Eu sonhava com o todo o curry que Londres me reservava. Com Kebabs. Com Camdem Town e todas as camisetas que eu compraria. Com o momento mágico em que eu sairia à superfície e veria as luzes de Picadilly Circus. Com Kensington: eu sonhava com Kensington e com um pint de Guinness.

Eis que então o comandante anuncia que a neve nos impedia de seguir adiante, e que faríamos um pouso em Nantes para aguardar as novidades do Charles de Gaulle. Meu vizinho só entendeu quando o comunicado foi traduzido pro inglês, sorriu amarelo pra mim e aproveitou pra cochilar mais um pouco. Uma vez que o avião estava em terra firme e que comissários e comissárias não sabiam nada além de que a temperatura externa era de 12 graus, resolvi eu também dormir. E dormimos todos, por horas e horas até que o comandante anunciou que o Charles de Gaulle estava pronto para nos receber e que seguiríamos viagem. Comecei a ficar tensa aí: Nantes e a neve me fariam perder a conexão pra Londres. Eu podia vislumbrar minha mala rodando sozinha na esteira de Heathrow. A Cissa telefonando pro aeroporto pra saber se o vôo estava dentro do horário previsto. 

Oh God.

Eu nunca cheguei a Londres. Durante as quase 48 horas que demoraram pra que eu chegasse a Paris, três versos do Morrissey ficaram ecoando na minha cabeça: “and still we say / come back, come back to Camden / and I’ll be good”. Eu dizia calma, estou indo. Mas não estava.

Saímos do avião, buscamos as malas na esteira em Nantes, entramos num ônibus que nos levou a um hotel próximo ao aeroporto. Sim, viramos primeira pessoa do plural quando o comandante, logo após termos apertado os cintos para a decolagem, anunciou que estava “desolé” e que não poderíamos ir a Paris. Os franceses adoram dizer que estão desolés. Acho que é parte da cultura deles, algo como “vamos tomar um chope um dia desses?”
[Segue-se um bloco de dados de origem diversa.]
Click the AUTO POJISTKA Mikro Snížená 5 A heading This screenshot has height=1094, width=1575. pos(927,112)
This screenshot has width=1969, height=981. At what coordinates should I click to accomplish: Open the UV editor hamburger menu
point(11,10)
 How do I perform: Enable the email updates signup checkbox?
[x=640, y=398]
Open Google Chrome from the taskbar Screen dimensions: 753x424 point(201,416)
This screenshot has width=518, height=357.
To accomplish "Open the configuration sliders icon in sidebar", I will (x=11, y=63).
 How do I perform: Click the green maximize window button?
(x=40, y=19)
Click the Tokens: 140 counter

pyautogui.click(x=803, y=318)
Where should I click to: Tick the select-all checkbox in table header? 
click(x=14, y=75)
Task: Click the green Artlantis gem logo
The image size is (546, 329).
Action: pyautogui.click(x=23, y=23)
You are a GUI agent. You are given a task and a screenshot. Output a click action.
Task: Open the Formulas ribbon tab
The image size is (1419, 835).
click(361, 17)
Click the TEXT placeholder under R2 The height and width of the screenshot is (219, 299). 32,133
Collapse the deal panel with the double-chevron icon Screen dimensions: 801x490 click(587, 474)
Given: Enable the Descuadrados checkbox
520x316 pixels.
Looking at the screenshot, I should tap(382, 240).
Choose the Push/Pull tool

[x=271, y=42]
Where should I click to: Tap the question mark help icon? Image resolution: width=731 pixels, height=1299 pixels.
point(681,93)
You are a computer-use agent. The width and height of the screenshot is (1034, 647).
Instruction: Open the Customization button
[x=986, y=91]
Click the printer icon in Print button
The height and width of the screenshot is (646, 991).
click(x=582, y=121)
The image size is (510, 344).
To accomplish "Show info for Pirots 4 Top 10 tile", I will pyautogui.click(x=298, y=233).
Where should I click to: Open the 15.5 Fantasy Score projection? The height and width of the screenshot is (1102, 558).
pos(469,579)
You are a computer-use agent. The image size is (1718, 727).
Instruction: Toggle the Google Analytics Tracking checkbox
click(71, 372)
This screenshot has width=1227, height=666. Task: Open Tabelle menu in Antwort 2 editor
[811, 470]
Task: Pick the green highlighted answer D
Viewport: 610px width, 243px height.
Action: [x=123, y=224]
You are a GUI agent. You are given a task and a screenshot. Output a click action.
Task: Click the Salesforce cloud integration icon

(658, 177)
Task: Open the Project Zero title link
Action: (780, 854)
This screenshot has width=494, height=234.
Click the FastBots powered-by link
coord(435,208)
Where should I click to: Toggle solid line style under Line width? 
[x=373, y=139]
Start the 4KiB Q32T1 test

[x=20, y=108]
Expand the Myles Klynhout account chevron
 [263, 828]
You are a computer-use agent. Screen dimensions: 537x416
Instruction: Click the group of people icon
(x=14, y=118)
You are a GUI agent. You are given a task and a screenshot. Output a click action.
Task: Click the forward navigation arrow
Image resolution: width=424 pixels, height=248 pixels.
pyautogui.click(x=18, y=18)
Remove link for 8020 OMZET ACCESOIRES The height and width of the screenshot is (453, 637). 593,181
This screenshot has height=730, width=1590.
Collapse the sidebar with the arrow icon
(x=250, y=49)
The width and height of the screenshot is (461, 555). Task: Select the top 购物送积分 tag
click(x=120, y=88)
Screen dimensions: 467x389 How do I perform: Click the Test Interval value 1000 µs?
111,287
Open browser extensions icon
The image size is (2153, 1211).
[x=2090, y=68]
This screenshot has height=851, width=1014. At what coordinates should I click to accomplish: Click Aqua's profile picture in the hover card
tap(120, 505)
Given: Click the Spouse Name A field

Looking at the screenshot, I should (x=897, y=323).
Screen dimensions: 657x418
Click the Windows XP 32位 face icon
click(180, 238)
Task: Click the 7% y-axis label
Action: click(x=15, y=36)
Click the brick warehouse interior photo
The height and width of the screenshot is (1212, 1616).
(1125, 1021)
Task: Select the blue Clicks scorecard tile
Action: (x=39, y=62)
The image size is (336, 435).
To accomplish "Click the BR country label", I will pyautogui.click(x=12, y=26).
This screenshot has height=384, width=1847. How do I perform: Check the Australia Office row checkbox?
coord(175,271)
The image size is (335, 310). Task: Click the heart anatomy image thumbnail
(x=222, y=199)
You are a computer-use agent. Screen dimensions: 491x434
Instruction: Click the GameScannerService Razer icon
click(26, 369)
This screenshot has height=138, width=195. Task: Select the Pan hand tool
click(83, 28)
E foi no ônibus que o surfista húngaro entrou na história. Ele perguntou se eu falava inglês e começou uma conversa de amenidades que logo ficou bastante chata, mas àquela altura eu já tinha fugido de uma brasileira chatérrima, do meu vizinho chinês e não podia me dar ao luxo de desperdiçar companhia. O surfista húngaro era louro e parecia saído do Surf Adventures, ou do catálogo da Redley, ou sei, lá, da Califórnia, menos da Hungria. No trajeto do aeroporto até o hotel, uma parte da vida do surfista híngaro se revelou: casara-se com uma brasileira que trabalha no Leblon, na Oi, sabe? Dividia seu tempo entre surfe e kitesurfe, na Barra, perto do Pepe, eventualmente no posto 4, porém lá as pessoas não eram tão bacanas. Morara 4 anos em Dublin, para onde retornava agora pra um curto período de férias e natal, e antes disso vivera em Estocolmo. Habitava, agora, a Tijuca, porém anunciou que se mudaria para o Recreio com a mulher. Eu mal tive tempo de desejar boa sorte à mulher no trânsito e o surfista húngaro que mora na Tijuca começou a contar que vai começar a trabalhar na H Stern e que portanto terá menos tempo para surfar e kitesurfar. Não me atrevi a pensar que ele era chato, não nesse momento.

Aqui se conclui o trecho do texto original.